Role of genetic polymorphisms in transgenerational inheritance in budding yeast

TL;DR

This study investigates how genetic polymorphisms influence transgenerational inheritance in yeast, revealing natural selection patterns, effects on trait inheritance, and links to gene expression, with implications for understanding complex traits.

Contribution

It demonstrates the impact of minor alleles on trait inheritance and epigenetic memory in yeast, highlighting their role in natural selection and complex trait heritability.

Findings

High minor allele content shortens lag phase after ethanol training.

Minor allele content is linked to gene expression variations.
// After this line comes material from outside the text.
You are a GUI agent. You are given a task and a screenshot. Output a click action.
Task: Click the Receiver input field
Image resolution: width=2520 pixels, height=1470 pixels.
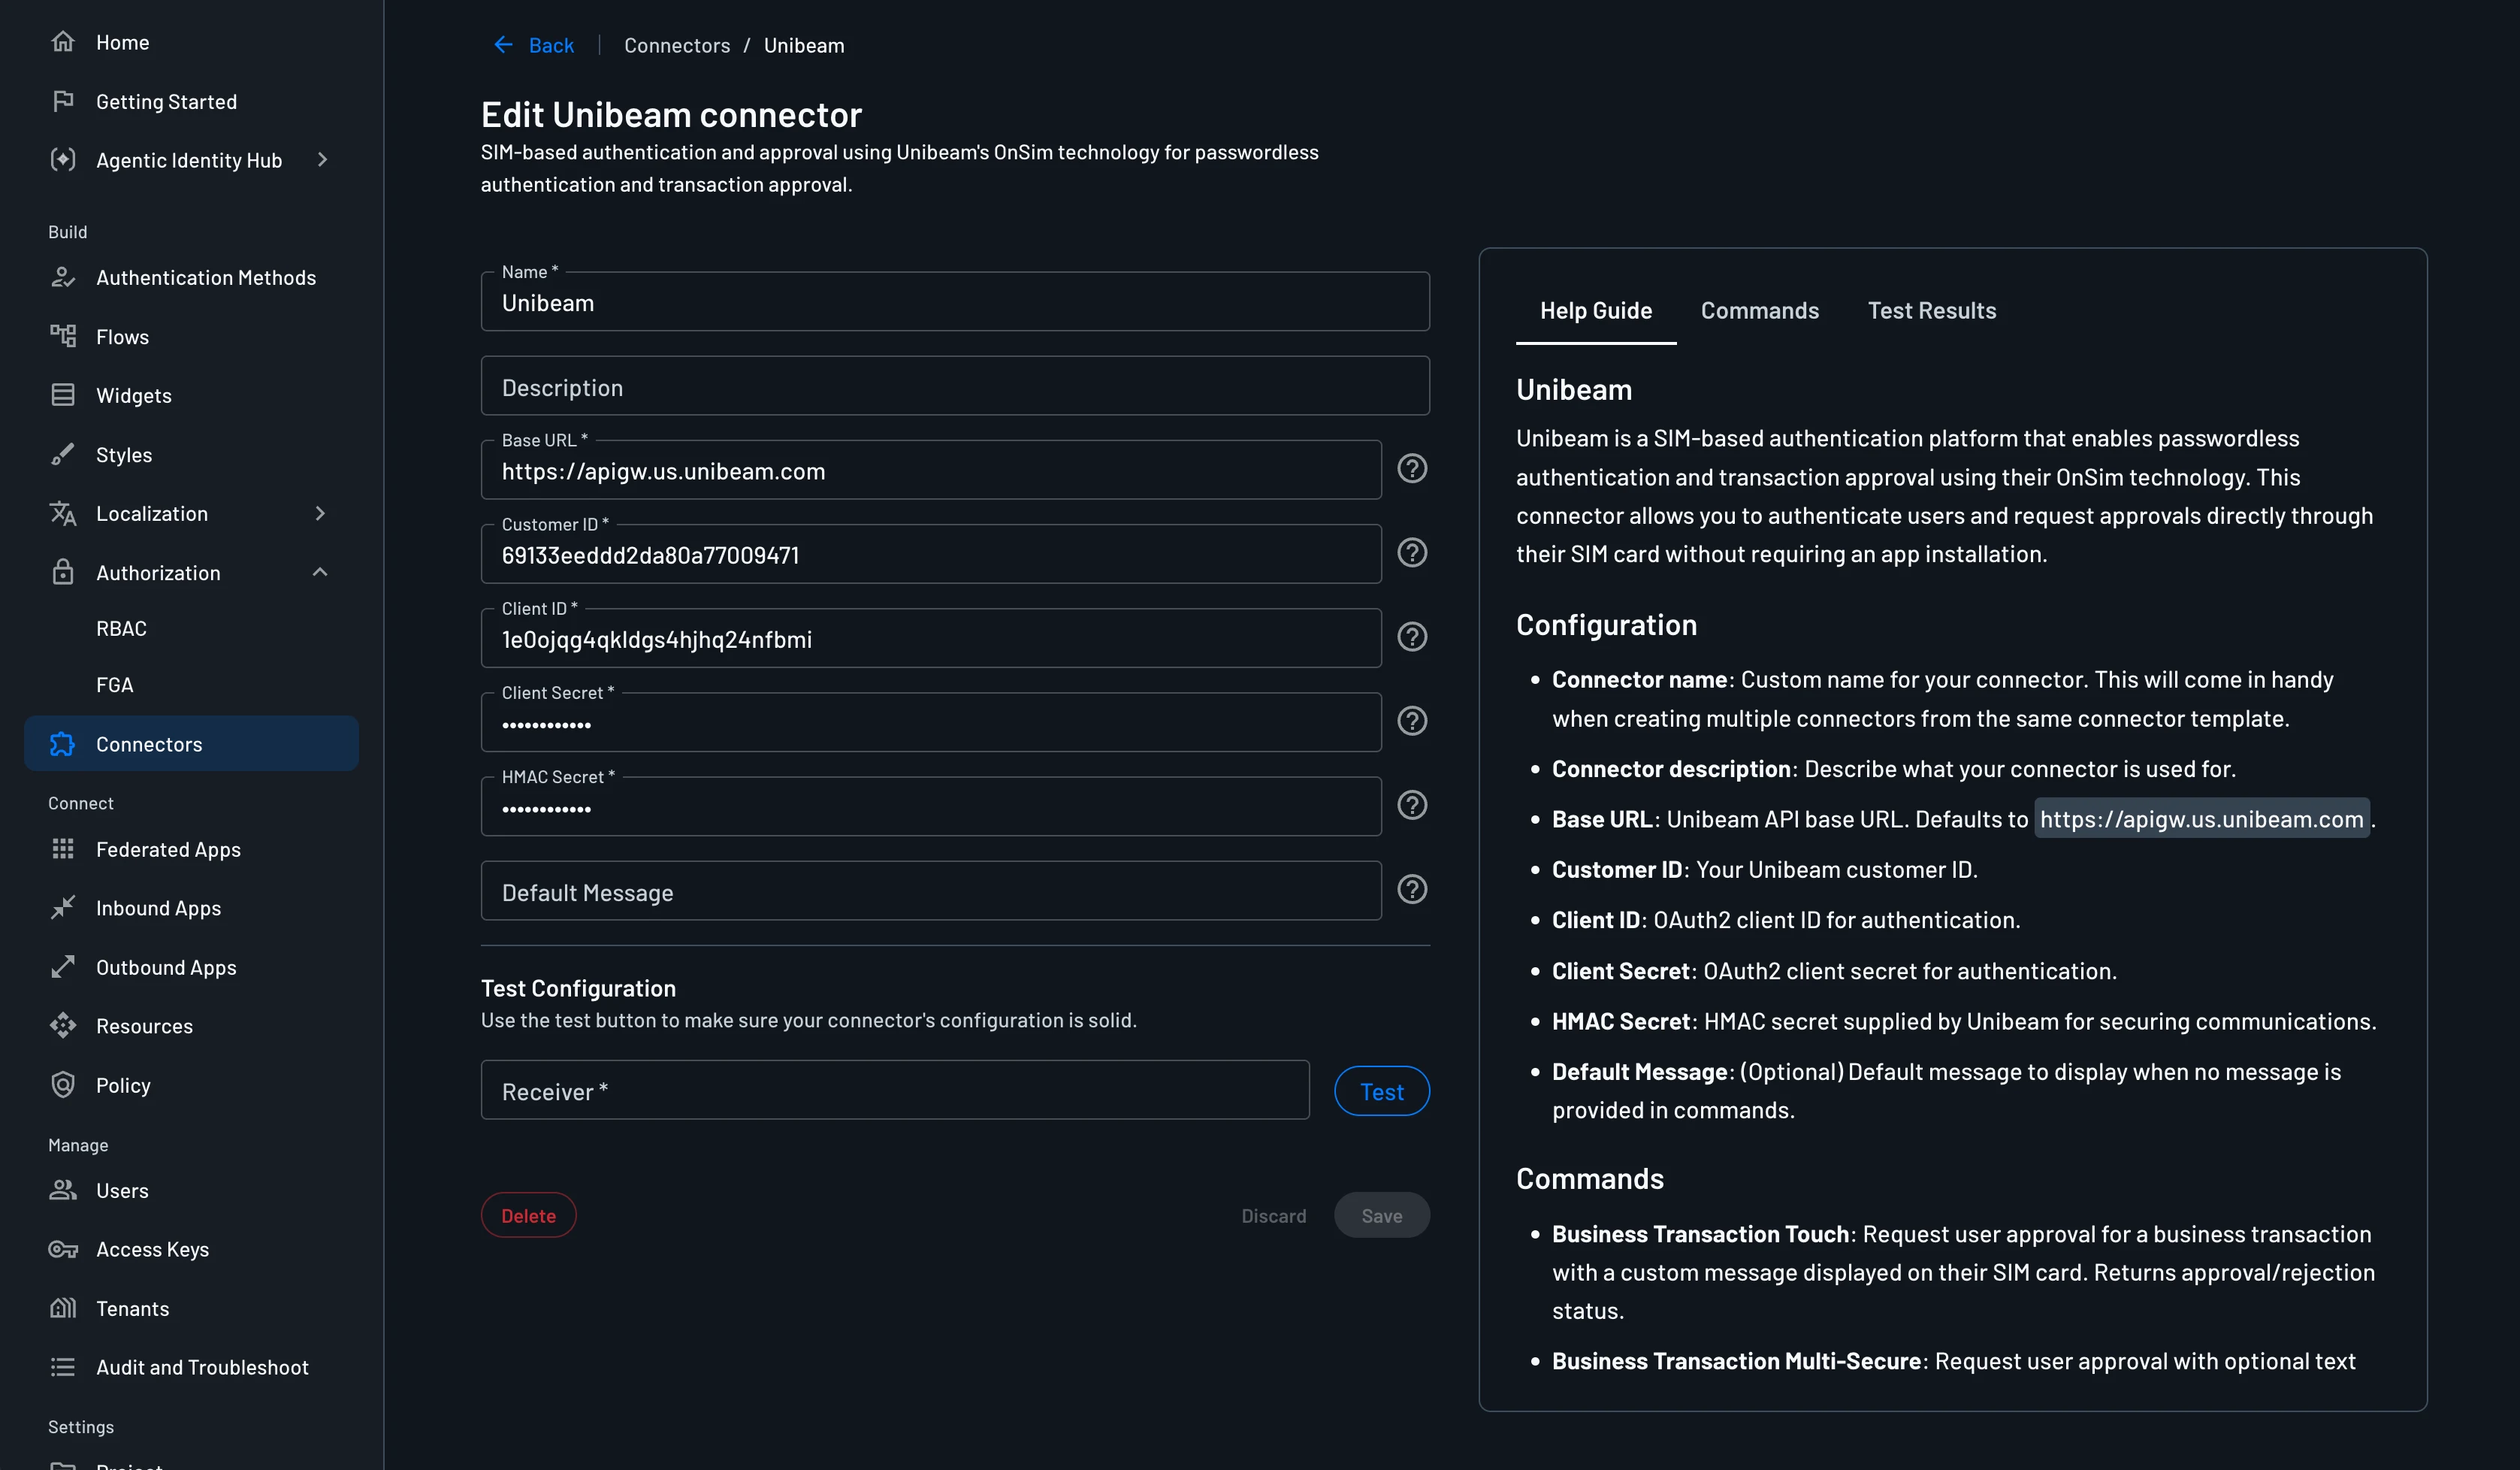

Traits with many QTLs are more affected by minor allele content.

Abstract

Transgenerational inheritance of a trait is presumably affected by both genetic and environmental factors but remains poorly understood. We studied the effect of genetic polymorphisms on transgenerational inheritance of yeast segregants that were derived from a cross between a laboratory strain and a wild strain of Saccharomyces cerevisiae. For each SNP analyzed, the parental allele present in less than half of the segregants panel was called the minor allele (MA). We found a nonrandom distribution of MAs in the segregants, indicating natural selection. We compared segregants with high MA content (MAC) relative to those with less and found a more dramatic shortening of the lag phase length for the high MAC group in response to 14 days of ethanol training. Also, the short lag phase as acquired and epigenetically memorized by ethanol training was more dramatically lost after 7 days of recovery in ethanol free medium for the high MAC group. Sodium chloride treatment produced similar observations. Using public datasets, we found MAC linkage to mRNA expression of hundreds of genes. Finally, we found preferential effect of MAC on traits with high number of known additive quantitative trait loci (QTLs). These results provide evidence for the slightly deleterious nature of most MAs and a lower capacity to maintain inheritance of traits in individuals or cells with greater MAC, which have implications for disease prevention and treatment and the "missing heritability" problem in complex traits and diseases.